_Passage to read_:
------------------------------------------------------------------------

Hi,
I am conducting an analysis between zebrafish and mouse data. In that sens, I need to precisely find orthologs to evaluate conservation. In order to do so, I relied on BiomaRt to easily convert my gene sets as I perform my analyses in R. Here is the code for my LDS object :
Code should be placed in three backticks as shown below
zebra <- useMart("ensembl", dataset = "drerio_gene_ensembl", host = "https://feb2021.archive.ensembl.org")
mouse <- useMart("ensembl", dataset = "mmusculus_gene_ensembl", host = "https://feb2021.archive.ensembl.org")
zebraMouseOrtholog <- getLDS(
attributes = c("ensembl_gene_id","external_gene_name","description","mmusculus_homolog_orthology_type", "mmusculus_homolog_orthology_confidence"), mart = zebra,
attributesL = c("ensembl_gene_id","external_gene_name","description","drerio_homolog_orthology_type", "drerio_homolog_orthology_confidence"), martL = mouse)
However, this tab returns as well orthologs (certified by ZFIN) as homologs. The attribute homolog_orthology_type don't give direct access to true orthologs. I think about using the homolog_orthology_confidence to select closely genes with high chance to be orthologs but I am not sure if it is the best way to achieve it.
I've seen that it exists an attribute that displays percentage of orthology, but I can't find it in my mart.
Thank you for your time,
I've figured out that while most of mouse genes return 1 or 2 orthologs only, only 5% of the total genes of the table biomaRt return more than 2 genes, up to 21 for the higher occurrence (Reg1 genes for example). Would anyone have an idea of why and if it is more like an misannotation or if there is a biological sense behind?

------------------------------------------------------------------------

_Provided information_:

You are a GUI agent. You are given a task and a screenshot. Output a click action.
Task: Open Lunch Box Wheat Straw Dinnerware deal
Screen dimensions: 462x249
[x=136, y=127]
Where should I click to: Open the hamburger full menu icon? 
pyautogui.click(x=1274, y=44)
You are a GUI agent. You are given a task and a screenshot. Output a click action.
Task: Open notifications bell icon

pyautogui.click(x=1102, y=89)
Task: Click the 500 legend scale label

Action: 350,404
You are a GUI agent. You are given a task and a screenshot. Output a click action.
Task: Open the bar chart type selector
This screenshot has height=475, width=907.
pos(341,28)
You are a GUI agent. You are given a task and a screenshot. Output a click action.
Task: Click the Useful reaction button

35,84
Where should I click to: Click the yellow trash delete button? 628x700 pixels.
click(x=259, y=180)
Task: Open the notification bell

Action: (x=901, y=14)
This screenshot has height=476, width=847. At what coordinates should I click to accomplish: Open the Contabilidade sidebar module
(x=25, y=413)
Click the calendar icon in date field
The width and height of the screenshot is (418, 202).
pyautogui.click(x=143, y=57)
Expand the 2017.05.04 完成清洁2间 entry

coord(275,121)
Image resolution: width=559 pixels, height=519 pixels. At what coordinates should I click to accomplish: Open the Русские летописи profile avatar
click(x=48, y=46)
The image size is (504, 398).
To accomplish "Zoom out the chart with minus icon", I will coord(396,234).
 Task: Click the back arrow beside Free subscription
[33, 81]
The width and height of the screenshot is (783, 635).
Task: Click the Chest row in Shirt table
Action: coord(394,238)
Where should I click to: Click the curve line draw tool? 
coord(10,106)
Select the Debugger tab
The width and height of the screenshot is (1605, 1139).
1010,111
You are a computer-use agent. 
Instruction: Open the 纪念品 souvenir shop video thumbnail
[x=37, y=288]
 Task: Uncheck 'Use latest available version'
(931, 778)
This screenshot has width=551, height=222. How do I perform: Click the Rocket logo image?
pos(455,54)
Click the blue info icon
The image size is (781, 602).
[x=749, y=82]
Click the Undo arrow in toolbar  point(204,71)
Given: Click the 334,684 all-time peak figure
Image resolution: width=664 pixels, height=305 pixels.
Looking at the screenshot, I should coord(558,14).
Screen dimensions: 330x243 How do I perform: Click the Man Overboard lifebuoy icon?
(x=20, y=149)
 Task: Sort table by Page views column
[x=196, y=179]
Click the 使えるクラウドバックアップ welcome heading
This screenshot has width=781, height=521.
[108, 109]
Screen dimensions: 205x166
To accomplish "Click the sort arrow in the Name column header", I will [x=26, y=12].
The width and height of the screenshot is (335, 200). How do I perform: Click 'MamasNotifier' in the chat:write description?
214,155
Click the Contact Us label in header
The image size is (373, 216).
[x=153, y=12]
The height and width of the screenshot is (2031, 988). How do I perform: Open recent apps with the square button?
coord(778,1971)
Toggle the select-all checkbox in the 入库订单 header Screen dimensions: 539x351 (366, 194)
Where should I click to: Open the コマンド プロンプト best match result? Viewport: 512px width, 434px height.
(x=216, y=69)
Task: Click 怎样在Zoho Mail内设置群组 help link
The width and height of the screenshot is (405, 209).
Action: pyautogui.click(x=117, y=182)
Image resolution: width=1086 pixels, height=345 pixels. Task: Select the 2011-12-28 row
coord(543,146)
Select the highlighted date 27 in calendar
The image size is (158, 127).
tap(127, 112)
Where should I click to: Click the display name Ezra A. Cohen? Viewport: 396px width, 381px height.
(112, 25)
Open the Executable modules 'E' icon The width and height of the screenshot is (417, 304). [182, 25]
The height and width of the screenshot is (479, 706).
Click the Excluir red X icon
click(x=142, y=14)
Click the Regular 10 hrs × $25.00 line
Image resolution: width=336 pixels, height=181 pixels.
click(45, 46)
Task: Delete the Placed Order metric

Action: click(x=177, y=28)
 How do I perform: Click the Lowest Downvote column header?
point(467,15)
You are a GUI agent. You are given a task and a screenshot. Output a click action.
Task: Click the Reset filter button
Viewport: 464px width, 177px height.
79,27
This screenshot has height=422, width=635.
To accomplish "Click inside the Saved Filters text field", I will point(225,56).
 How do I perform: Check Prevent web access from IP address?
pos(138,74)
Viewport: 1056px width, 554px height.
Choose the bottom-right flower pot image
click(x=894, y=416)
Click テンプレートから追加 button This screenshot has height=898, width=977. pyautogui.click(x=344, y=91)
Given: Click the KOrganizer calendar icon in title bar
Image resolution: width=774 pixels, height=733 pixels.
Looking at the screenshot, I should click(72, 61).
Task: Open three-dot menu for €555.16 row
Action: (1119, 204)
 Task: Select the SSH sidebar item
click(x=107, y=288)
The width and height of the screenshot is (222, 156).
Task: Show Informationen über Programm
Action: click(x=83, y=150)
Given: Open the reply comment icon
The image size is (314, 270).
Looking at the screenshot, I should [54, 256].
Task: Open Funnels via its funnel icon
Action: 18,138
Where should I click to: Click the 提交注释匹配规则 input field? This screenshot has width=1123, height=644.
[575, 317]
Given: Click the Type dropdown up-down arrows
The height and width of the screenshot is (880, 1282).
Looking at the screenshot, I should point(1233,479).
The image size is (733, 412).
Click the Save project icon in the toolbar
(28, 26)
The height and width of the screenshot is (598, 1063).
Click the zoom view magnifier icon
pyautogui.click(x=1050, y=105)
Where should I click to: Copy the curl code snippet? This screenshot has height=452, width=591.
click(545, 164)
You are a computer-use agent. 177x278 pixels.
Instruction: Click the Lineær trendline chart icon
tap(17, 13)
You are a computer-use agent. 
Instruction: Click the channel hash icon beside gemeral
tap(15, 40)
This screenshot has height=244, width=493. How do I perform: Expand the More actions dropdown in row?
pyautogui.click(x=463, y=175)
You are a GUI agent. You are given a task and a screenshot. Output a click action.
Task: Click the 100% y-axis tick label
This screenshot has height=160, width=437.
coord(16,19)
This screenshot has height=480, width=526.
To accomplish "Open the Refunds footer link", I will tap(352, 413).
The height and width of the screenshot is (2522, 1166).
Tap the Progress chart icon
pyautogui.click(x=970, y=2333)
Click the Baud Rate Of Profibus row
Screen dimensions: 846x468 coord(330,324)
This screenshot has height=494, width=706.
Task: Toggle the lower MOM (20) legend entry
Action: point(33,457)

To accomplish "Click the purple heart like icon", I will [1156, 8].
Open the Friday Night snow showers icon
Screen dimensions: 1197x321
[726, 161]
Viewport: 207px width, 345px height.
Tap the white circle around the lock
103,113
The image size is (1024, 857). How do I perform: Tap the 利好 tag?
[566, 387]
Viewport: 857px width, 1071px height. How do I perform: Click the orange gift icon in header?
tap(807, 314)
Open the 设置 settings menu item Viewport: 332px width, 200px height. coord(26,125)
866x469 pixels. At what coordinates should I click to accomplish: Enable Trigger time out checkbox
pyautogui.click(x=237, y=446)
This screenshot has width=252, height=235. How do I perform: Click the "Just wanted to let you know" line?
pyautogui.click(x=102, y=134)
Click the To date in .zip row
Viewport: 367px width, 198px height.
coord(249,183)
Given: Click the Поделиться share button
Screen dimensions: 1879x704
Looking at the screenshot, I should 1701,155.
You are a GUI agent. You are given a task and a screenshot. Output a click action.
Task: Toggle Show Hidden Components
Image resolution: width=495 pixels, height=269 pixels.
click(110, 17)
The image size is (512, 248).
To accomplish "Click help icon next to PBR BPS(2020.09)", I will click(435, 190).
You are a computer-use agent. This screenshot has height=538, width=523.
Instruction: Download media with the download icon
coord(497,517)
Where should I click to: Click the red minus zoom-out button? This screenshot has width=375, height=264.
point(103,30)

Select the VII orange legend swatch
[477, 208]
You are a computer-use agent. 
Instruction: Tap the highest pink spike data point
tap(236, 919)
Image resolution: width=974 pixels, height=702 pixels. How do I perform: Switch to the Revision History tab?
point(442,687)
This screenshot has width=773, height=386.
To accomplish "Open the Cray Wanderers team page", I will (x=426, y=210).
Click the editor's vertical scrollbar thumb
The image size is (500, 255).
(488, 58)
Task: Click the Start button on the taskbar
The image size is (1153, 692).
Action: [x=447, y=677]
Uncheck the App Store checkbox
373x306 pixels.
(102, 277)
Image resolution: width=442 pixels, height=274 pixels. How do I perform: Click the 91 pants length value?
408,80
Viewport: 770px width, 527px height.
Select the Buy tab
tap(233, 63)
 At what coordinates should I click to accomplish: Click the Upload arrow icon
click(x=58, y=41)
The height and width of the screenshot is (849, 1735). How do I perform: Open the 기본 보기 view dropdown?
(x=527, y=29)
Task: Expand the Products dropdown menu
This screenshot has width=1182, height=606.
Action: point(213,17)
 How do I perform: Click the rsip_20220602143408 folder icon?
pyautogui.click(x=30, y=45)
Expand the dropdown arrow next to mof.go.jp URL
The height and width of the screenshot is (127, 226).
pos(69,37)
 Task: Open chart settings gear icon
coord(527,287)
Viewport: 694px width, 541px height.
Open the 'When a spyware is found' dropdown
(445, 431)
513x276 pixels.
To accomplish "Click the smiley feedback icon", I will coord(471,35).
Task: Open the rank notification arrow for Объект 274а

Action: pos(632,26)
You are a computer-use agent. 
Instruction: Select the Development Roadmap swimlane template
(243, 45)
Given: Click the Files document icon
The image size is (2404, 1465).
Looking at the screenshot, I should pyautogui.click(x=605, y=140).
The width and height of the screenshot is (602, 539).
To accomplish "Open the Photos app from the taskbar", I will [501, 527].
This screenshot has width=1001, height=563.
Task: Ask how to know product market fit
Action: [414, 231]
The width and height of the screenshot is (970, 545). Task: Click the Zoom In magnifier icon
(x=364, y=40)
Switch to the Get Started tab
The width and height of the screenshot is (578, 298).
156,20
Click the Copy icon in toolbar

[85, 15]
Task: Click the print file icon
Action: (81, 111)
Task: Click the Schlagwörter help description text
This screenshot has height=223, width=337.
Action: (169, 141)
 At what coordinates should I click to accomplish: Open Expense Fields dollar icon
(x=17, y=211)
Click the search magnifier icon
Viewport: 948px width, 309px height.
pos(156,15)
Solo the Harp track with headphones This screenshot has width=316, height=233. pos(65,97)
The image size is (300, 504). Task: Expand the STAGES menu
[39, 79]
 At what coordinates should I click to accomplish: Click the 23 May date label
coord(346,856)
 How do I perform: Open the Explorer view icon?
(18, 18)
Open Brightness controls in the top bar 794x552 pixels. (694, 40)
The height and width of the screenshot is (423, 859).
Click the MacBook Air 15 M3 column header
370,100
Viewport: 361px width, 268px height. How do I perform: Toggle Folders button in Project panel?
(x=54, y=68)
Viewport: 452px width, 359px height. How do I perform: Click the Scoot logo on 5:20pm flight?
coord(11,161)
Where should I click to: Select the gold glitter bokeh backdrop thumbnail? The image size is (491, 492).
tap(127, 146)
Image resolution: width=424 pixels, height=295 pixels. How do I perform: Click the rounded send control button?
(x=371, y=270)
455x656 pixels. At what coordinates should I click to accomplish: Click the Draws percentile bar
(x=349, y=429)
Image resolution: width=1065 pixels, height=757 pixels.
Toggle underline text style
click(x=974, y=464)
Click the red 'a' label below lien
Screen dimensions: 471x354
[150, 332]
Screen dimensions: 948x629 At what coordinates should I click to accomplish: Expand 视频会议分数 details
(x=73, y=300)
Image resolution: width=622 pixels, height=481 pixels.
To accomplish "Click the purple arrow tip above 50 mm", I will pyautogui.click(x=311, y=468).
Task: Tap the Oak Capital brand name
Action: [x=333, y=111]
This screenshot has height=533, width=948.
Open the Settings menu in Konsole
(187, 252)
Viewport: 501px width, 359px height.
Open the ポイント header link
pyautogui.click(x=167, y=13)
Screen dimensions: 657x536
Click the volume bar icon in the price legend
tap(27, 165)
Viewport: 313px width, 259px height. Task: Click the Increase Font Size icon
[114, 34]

------------------------------------------------------------------------

Answer these from the forum post on zebrafish and mouse orthologs:
1. What Ensembl archive host do both marts use?
2. What share of the table's genes return more than two orthologs?
3. Which genes are given as an example of the highest occurrence, up to 21?

1. https://feb2021.archive.ensembl.org
2. 5%
3. Reg1 genes